■ **What this task involves**:
Reproduce exactly the entries from the "Given: Click the disk usage bar" line to the end. Skip all pictures.

[Stored dataset items]
• • • • •

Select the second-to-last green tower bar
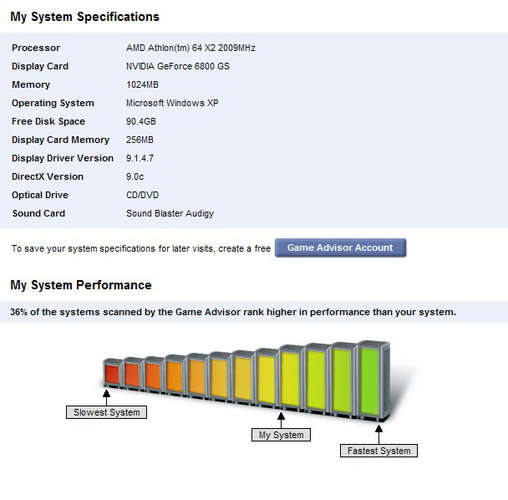 (342, 380)
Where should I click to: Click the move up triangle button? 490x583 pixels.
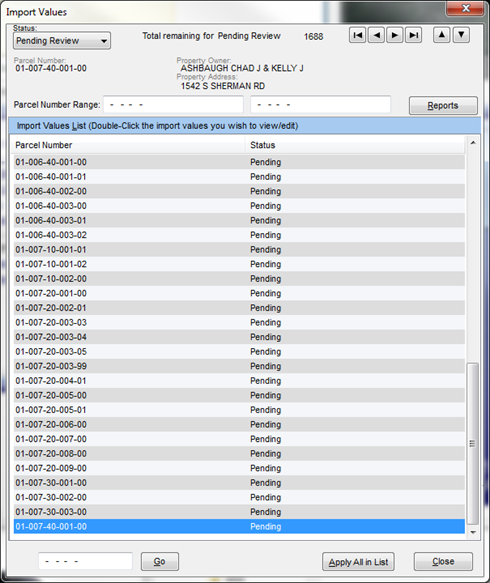pyautogui.click(x=442, y=35)
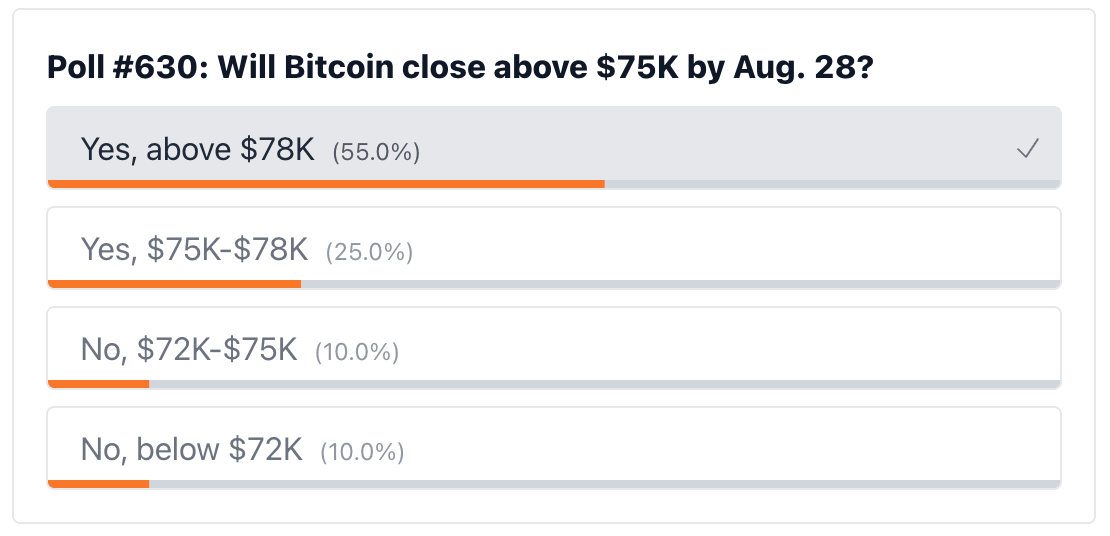The width and height of the screenshot is (1110, 536).
Task: Click gray unfilled bar of "No, below $72K"
Action: point(605,484)
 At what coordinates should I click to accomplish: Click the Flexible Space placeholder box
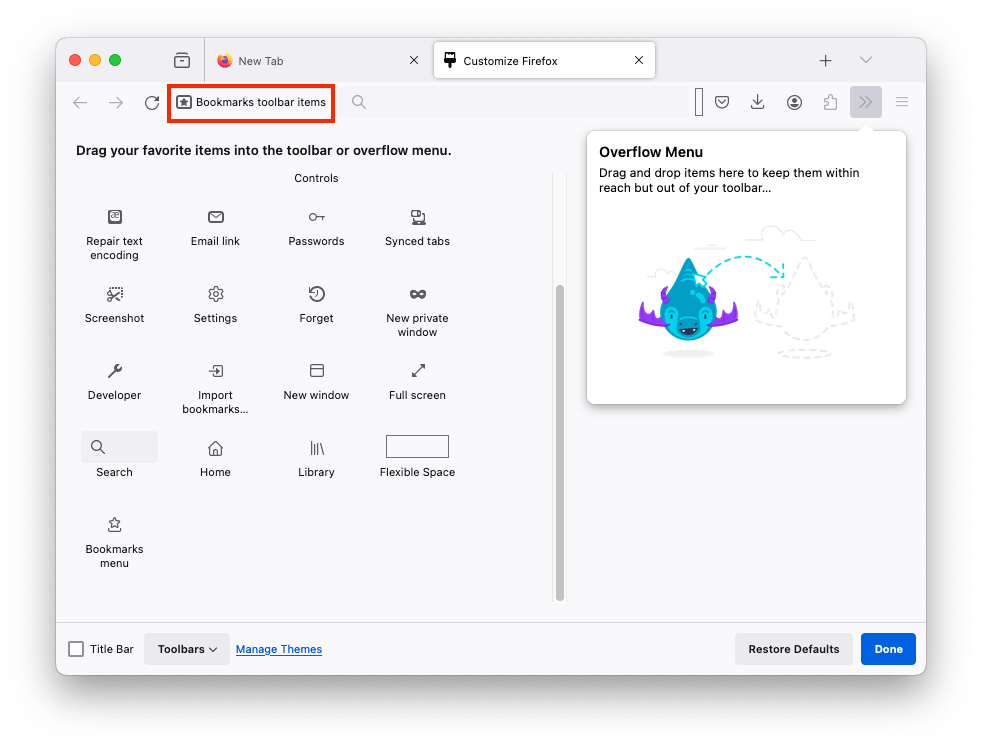tap(417, 446)
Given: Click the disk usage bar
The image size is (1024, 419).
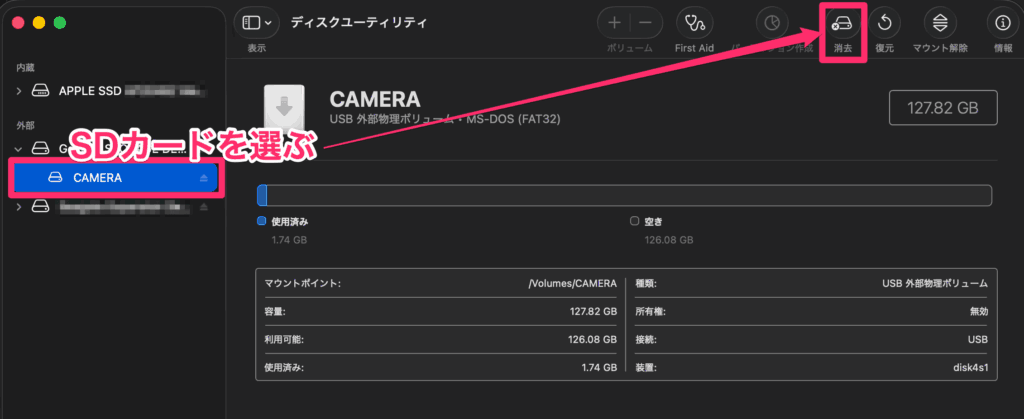Looking at the screenshot, I should click(624, 195).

• • • • •

■ **Output below**:
Given: Click the disk usage bar
The image size is (1024, 419).
Looking at the screenshot, I should click(624, 195).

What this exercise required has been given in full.